We have found that without state science standards to shield them, teachers are less resistant to parental complaints about evolution. A California teacher once faced a trio of parents questioning him about whether evolution would be taught. He explained that he was required to teach it because it was in the California Science Framework. One disappointed parent finally burst out, "Well, you don't have to teach it like you mean it!" Teachers appreciate the shield provided by the "e-word's" inclusion in the state standards.
Also, Kansas students will be shortchanged when they take the ACTs, SATs, and Advanced Placement exams, which include many evolutionary concepts (see RNCSE 1998: 18:27). But perhaps the greatest injustice to Kansas students is denying them the pleasure of learning about one of the most exciting and active fields of science. The net effect of the Kansas science standards is to encourage teachers to pussyfoot around evolution, separating it out from the rest of science as a "theory" (read: "guess") that is controversial and doubtful or "questionable" at best. Students going on to college will be in for a big surprise: evolution is taught matter-of-factly at every respected university in this country, including denominational ones such as Baylor, Brigham Young, and Notre Dame. Kansas students will realize they have been lied to about the position of evolution in modern science. I doubt they will be pleased.
Implications of the Decision: Nationwide
What about those of us outside of Kansas? If other state or local boards of education or legislatures follow in Kansas's footsteps and drop, qualify, disclaim, or otherwise downplay evolution, the rest of us will feel the repercussions as textbooks decrease their coverage of evolution. This is a serious matter, as most teachers rely on the textbook to determine course content. If evolution is in the textbook, there is at least a chancethat it will be taught. If it is not, the chance diminishes virtually to zero.
The consequences of the SBE decision are extensive, indeed. Outraged Kansas scientists and teachers are planning for the election in November, 2000, when they will support candidates opposing those incumbent SBE members who voted for the compromise standards. Meanwhile, 3 organizations whose materials were incorporated into the first version of the standards have announced that they are denying copyright permission to the SBE because with evolution yanked out, the compromise draft does not adequately reflect the intent of their documents. The AAAS (publisher of the Benchmarks for Science Literacy), the NAS (publisher of the National Science Education Standards), and the National Science Teachers Association (publisher of Scope, Sequence and Coordination) issued a joint statement discussing their reasons for denying the copyright, available on the NSTA web site.
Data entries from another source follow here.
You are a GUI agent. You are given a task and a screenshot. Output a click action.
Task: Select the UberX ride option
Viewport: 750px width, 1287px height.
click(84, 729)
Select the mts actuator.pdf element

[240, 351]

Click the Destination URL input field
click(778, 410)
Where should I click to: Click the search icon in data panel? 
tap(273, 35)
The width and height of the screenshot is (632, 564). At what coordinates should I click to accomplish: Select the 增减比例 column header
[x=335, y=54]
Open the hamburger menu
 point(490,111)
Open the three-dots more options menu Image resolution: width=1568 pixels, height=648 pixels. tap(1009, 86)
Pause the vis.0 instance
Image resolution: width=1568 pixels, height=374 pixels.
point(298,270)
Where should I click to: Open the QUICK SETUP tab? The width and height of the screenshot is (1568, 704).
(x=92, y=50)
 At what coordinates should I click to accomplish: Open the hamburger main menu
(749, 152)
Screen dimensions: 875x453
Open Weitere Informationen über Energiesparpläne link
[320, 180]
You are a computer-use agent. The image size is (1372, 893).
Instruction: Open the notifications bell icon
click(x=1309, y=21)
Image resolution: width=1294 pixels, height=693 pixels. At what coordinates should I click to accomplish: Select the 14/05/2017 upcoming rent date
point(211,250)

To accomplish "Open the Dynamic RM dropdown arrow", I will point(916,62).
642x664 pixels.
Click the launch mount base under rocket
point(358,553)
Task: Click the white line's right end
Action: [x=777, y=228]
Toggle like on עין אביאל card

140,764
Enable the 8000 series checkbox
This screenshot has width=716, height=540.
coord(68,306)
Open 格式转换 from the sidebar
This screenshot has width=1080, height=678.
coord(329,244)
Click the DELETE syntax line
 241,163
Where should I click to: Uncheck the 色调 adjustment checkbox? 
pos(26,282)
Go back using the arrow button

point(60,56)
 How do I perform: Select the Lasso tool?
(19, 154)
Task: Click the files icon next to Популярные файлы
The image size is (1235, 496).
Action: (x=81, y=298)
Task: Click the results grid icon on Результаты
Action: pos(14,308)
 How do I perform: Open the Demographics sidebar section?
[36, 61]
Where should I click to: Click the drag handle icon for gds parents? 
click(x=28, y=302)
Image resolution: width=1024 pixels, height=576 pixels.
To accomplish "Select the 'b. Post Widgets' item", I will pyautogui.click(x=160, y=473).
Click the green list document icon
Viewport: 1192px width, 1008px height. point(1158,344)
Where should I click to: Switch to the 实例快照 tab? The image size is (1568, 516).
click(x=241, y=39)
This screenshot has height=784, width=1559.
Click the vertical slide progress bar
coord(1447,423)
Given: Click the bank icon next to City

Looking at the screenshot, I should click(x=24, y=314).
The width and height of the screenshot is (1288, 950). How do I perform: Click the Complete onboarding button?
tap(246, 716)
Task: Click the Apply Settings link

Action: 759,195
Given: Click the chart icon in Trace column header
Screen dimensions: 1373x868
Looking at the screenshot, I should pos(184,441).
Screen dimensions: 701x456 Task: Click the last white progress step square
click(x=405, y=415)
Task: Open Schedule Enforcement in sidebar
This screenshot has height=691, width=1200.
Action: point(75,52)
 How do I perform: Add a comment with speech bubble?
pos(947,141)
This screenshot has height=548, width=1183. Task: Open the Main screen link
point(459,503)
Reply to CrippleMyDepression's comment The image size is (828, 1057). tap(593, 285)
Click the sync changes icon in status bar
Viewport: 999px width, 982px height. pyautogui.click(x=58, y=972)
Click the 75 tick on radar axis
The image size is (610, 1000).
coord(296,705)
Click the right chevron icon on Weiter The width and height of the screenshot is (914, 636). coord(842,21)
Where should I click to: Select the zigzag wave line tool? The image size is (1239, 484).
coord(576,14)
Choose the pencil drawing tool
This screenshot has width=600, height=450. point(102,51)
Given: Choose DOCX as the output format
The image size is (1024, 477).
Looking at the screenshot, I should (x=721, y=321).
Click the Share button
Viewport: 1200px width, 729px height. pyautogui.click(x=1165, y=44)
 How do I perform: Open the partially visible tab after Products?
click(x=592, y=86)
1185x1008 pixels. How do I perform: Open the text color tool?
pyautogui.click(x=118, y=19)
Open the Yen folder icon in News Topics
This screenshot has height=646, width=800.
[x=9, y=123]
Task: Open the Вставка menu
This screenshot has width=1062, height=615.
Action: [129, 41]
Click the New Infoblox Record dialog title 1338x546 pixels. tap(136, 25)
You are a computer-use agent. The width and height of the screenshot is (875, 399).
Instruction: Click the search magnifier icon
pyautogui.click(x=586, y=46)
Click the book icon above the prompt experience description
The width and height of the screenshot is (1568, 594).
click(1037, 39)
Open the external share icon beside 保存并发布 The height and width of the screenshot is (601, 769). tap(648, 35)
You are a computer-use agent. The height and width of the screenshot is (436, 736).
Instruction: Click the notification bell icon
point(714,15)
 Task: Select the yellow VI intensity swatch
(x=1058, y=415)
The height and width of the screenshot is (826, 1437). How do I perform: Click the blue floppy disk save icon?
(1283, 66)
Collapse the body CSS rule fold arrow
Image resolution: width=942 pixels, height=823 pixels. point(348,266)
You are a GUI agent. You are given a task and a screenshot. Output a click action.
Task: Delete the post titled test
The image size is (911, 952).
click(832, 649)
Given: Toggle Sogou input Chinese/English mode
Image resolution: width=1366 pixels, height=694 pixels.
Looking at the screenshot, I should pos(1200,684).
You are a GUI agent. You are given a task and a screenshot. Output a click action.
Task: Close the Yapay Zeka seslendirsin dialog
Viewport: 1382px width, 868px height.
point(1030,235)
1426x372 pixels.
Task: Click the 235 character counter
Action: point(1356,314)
The denial of copyright permission will at least make it necessary to rework the compromise draft. With luck, this may provide an opportunity to revisit the content of the standards as well, but I am not holding my breath. The Kansas SBE is unusually independent of any other state agency, and like the proverbial 600 pound gorilla, can sit anywhere it wants.
NCSE will continue working with concerned Kansans and will keep RNCSE readers informed.